Si sta perdendo col tempo l’eccezionalità dell’evento, reso popolare grazie a nomi importanti, che si erano scomodati (Elio Germano, Claudio Santamaria, Fabrizio Gifuni, Franca Valeri, lo stesso Dario Fo…). Da qui Andrea Camilleri aveva lanciato il suo invito a creare altri fuochi, come quello, per l’Italia, così da riaccendere la fiamma, l’ardore del teatro, della cultura…

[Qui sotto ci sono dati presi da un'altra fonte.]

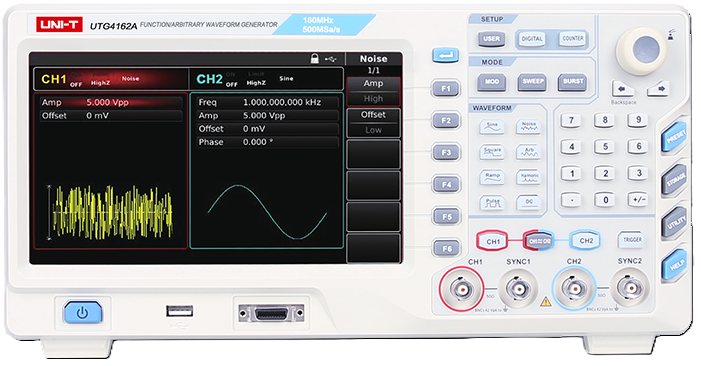701x366 pixels.
Task: Push the F1 softkey button
Action: [x=446, y=88]
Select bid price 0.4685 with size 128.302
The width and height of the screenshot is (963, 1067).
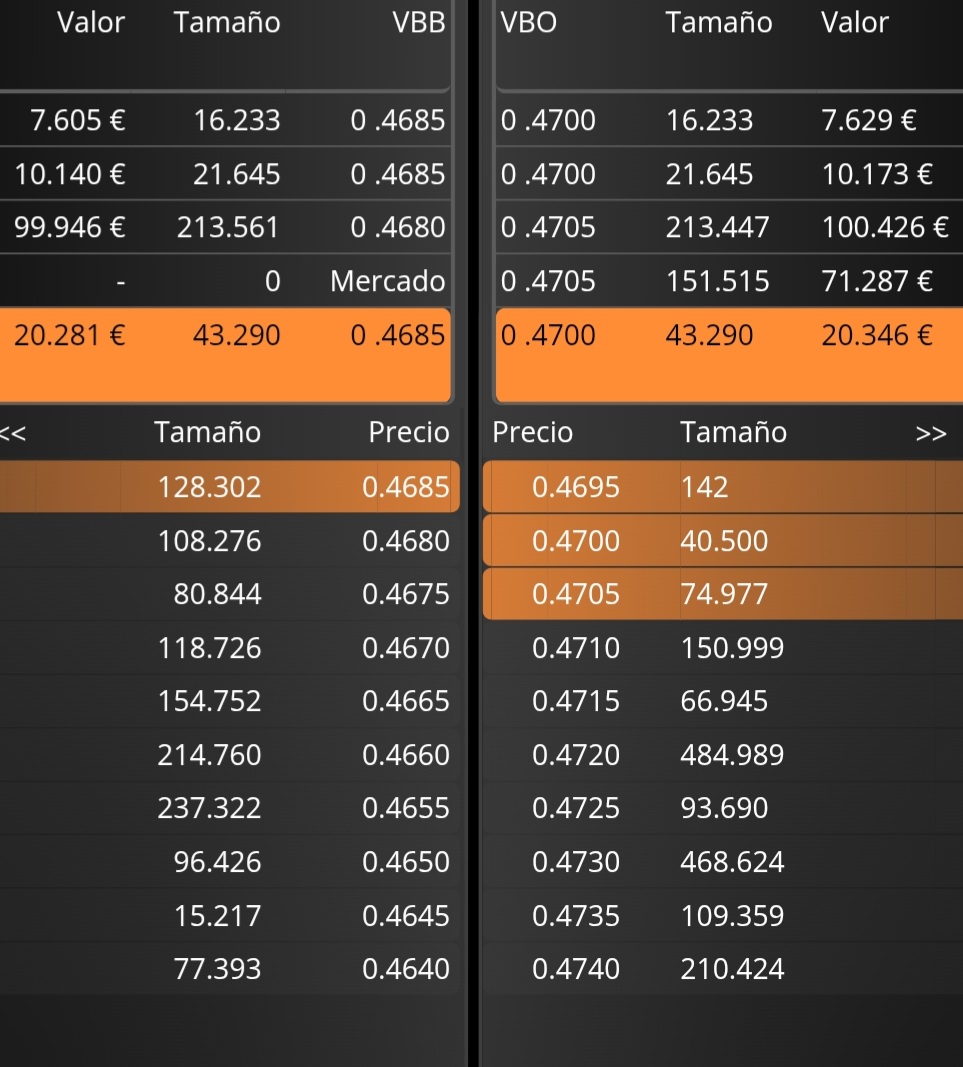229,487
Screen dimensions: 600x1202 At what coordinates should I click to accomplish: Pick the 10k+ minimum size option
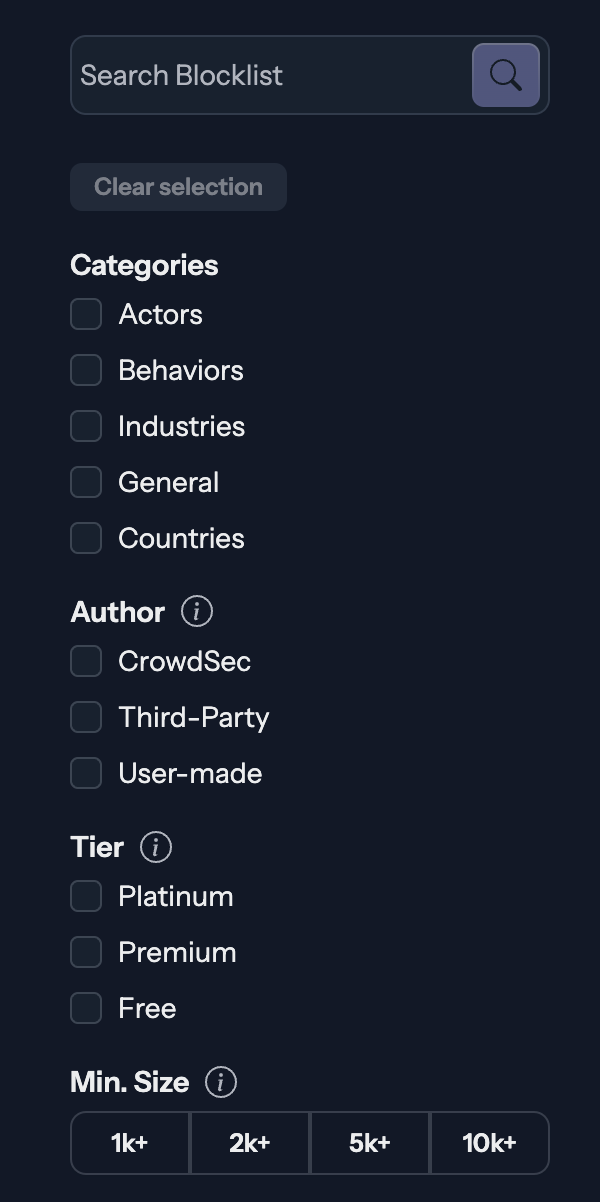tap(489, 1143)
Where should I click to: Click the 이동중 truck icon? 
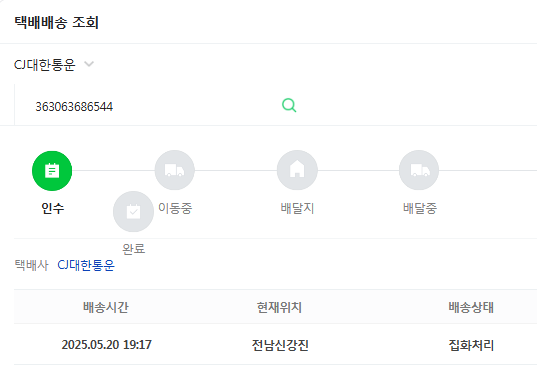(175, 170)
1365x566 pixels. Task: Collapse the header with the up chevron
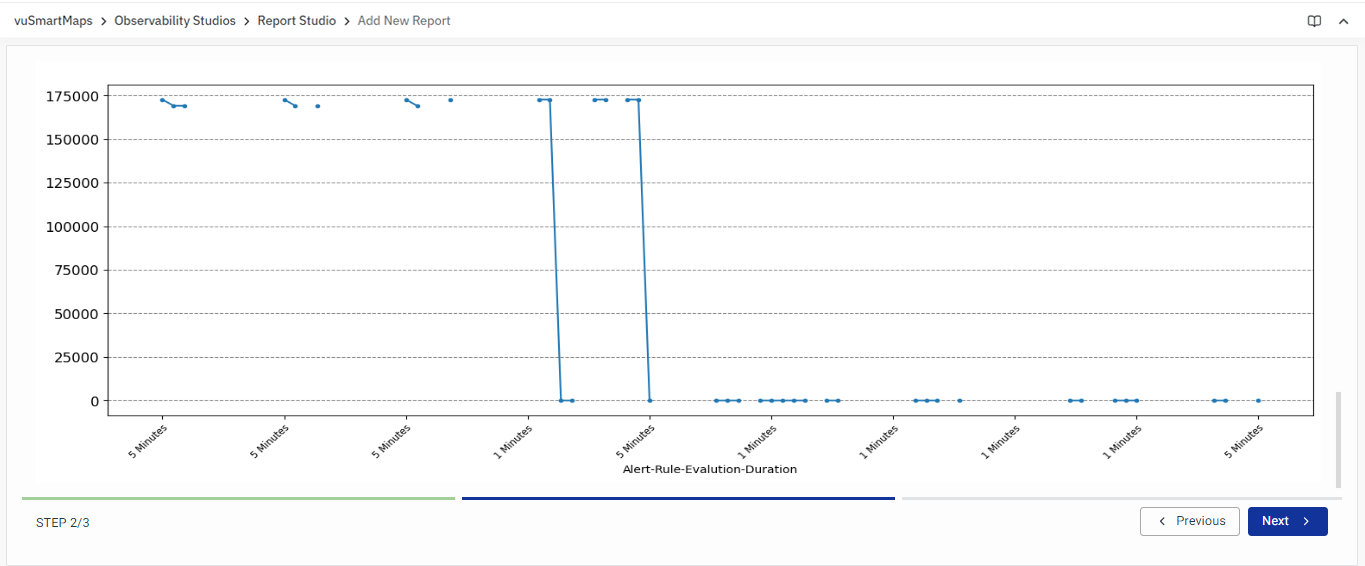pos(1343,21)
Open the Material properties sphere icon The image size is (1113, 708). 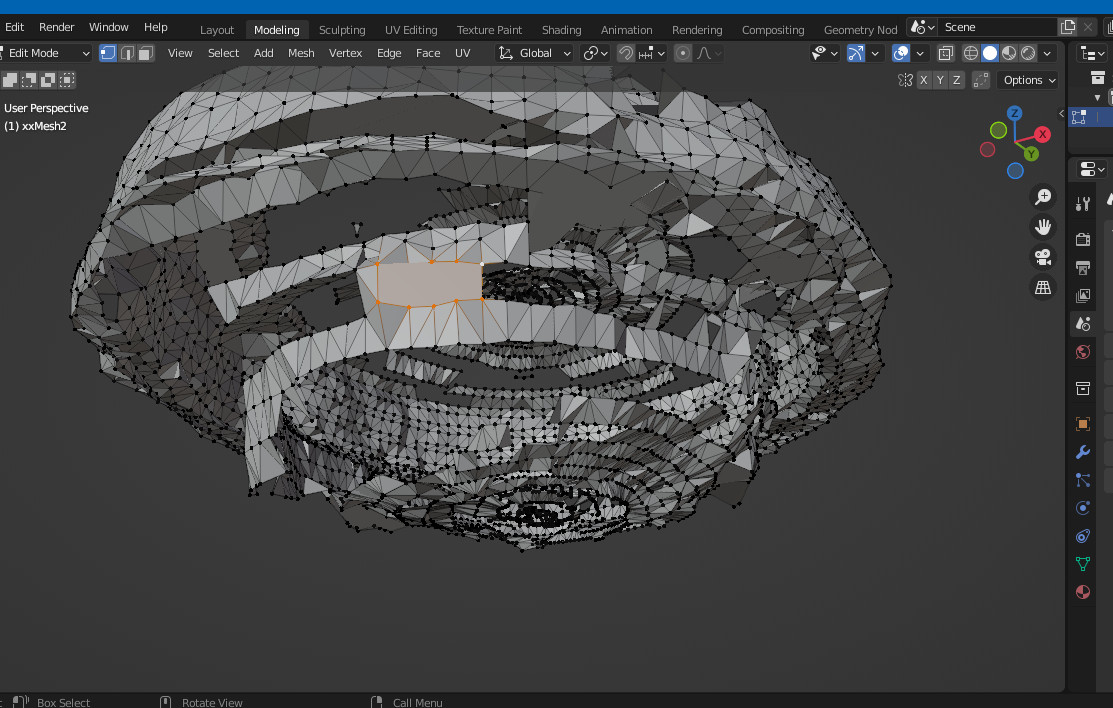1082,592
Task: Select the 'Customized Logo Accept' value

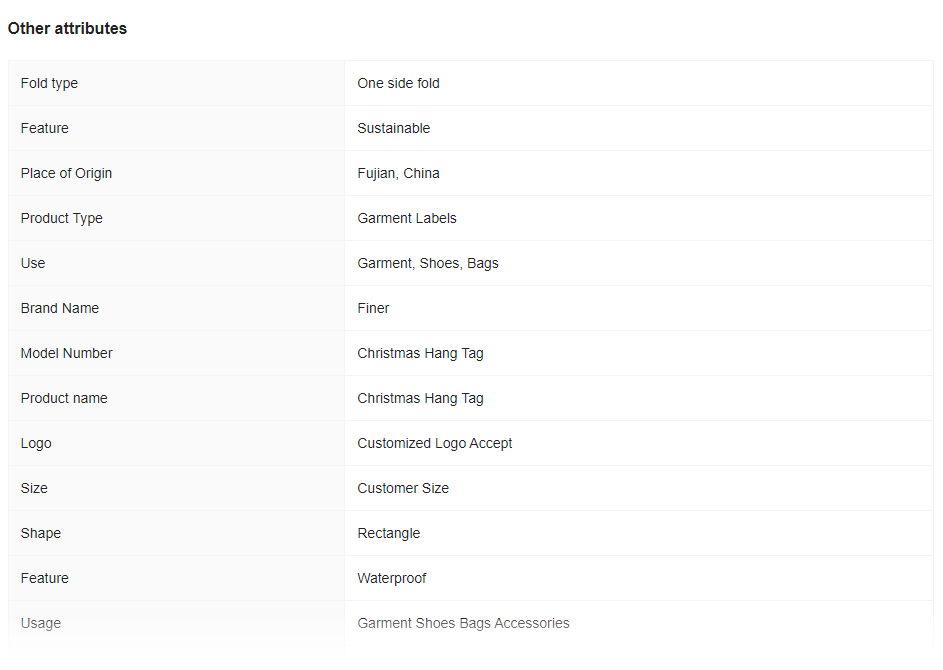Action: (434, 443)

Una domanda sola, fondamentale, sorge: per quel contributo simbolico di € 5 che più simbolico non ce n’è (ossia il costo del biglietto dell’India per Perdutamente), di persone comuni (il Popolo) quante ce ne sono state? Quante sono state attratte, si sono lasciate stimolare a partecipare, o semplicemente: quante lo sapevano?
L’occasionalità di un evento, la sua eccezionalità, anche se accidentale, si diceva sempre mesi or sono, si doveva trasformare in un’opportunità. Ma è stata l’opportunità di pochi, o di ciò per cui si “combatte”, la cosiddetta Cultura, ad avere avuto voce e incarnazione? O da un’ennesima vicenda tappa-buchi, rivestita di nobiltà, si è stati soltanto capaci di renderla episodio a sé stante?

In questa schizofrenia di ruoli, gli artisti devono essere anche politici, organizzatori, venditori di se stessi, con una classe dirigente e politica sorda, “sintonizzata” solo alle logiche della convenienza per il dato momento in cui si vive, e non per la progettualità, la prospettiva, il futuro.
Si è persa la rotta, il senso del proprio incedere, divenuto ormai stanco e meccanico, in ripetizione di gesti e azioni, anche solo rivolti alla sopravvivenza?

Una comunità si riconosce anche nella sua capacità di dialogo, nella volontà di appianare divergenze e differenze, nel far convogliare i propri punti di vista e volontà, affinché convergano verso un fine comune.
La rabbia di chi scrive monta e monterà ancora di più se la bellezza che si è provata in molti momenti delle ultime sere all’India non porterà ad altro, non crescerà in altro ancora. Perché invece di sperare, anzi, credere arrogantemente, che a quelle isole, in quelle cattedrali nel deserto che possono essere l’India, il Teatro Valle, e tanti altri luoghi ancora non solo a Roma ma nell’Italia tutta, il Popolo, che non sia di addetti ai lavori, vada e partecipi, perché non pensare invece di andare al Popolo, “raccoglierlo” per le strade, nei suoi luoghi, riconquistarlo di nuovo come sono stati capaci di fare figure maestre come Marco Martinelli e Ermanna Montanari, nella loro direzione della Non-Scuola, e delle ultime edizioni di Santarcangelo?

L’umidità della sera cresce; fuori dal Teatro India i fari continuano a illuminare quei drappi bianchi mossi dal vento, voci di ricordi trattenuti. Le bandiere, orgogliose, sventolano i propri nomi. Nomi di tutti noi, coinvolti direttamente in un cambiamento, capaci di non delegare più a confessori, tramiti verso un (non) dialogo con l’Altissimo, retaggio urticante di una vittimistica aberrazione della religione, di qualsiasi forma, grado e dipendenza, che ha messo radici nel nostro beneamato Bel Paese. Amen.